◆ **Task brief**
Give back the entries exactly, ending with the "Given: Click the navigate back arrow icon" line.

(Entries taken from a collection)
-- Opening Marker --
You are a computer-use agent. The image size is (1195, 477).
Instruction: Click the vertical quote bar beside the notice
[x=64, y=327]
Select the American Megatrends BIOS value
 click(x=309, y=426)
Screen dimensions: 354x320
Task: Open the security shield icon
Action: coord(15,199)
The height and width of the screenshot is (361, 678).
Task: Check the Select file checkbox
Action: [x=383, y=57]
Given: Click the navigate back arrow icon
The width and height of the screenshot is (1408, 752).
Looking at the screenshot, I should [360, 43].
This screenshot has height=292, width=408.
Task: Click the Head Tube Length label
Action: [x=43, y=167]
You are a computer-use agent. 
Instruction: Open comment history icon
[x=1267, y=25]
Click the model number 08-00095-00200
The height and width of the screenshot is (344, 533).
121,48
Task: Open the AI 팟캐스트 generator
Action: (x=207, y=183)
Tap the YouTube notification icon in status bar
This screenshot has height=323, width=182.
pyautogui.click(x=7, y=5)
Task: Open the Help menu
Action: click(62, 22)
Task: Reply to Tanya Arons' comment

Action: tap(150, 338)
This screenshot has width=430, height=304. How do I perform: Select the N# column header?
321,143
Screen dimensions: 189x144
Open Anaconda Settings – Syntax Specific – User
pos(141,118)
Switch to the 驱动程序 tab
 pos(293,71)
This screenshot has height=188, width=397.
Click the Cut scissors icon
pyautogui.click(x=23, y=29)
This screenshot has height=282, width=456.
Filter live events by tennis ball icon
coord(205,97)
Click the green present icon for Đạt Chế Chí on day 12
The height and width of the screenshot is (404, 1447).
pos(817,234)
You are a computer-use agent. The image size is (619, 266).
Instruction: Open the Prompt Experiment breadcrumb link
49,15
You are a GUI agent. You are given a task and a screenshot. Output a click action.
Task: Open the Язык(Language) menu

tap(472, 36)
-- Closing Marker --
◆ **Result of the exercise**
You are a computer-use agent. The image size is (1195, 477).
Instruction: Click the vertical quote bar beside the notice
[x=64, y=327]
Select the American Megatrends BIOS value
 click(x=309, y=426)
Screen dimensions: 354x320
Task: Open the security shield icon
Action: coord(15,199)
The height and width of the screenshot is (361, 678).
Task: Check the Select file checkbox
Action: [x=383, y=57]
Given: Click the navigate back arrow icon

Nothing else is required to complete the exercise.